SANDRA (She comes forward slowly with her back to Dunia)
My finger was still on the doorbell. A door was coughing weakly and I listened to it. The little moaning nipple would not need to be touched. I crossed the doorstep and rested my chest, my whole body, on the door.
DUNIA (She comes forward slowly with her back to Sandra)
I saw you and I pressed my body on the exact same place as you had placed yours. A door divided us and bound us. I was drowning and I thought: there’s no shore near here or any lifeguard in this place.
SANDRA
Your breathing in my ear was suffocating me, it didn't let me think. I was going crazy, I was fainting.
DUNIA
The air from your mouth made me warm, and I was getting filled with sweet old memories. The air from your mouth was burning me, immolating me.
SANDRA (Stands very close to Dunia’s back, without touching it)

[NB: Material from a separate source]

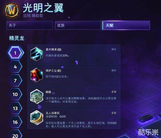Click the 光明之翼 hero name title
Screen dimensions: 161x138
click(43, 8)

Your fingers scratching the wood, scratching and moaning like a stray cat about to give birth to dead memories.
DUNIA
I felt you were sliding down the door to the floor and I reached out to stop you from hitting it.
SANDRA
Your back was sticking into mine, piercing me. I felt pain, I felt pleasure.
DUNIA
You were crying—and you never cried—in a way that was new to me.
SANDRA
You were crying and in your tears was the same old pain I always remembered.
DUNIA
I heard you say: you’re back at last.
SANDRA
And I heard you answer: at last I’ve returned.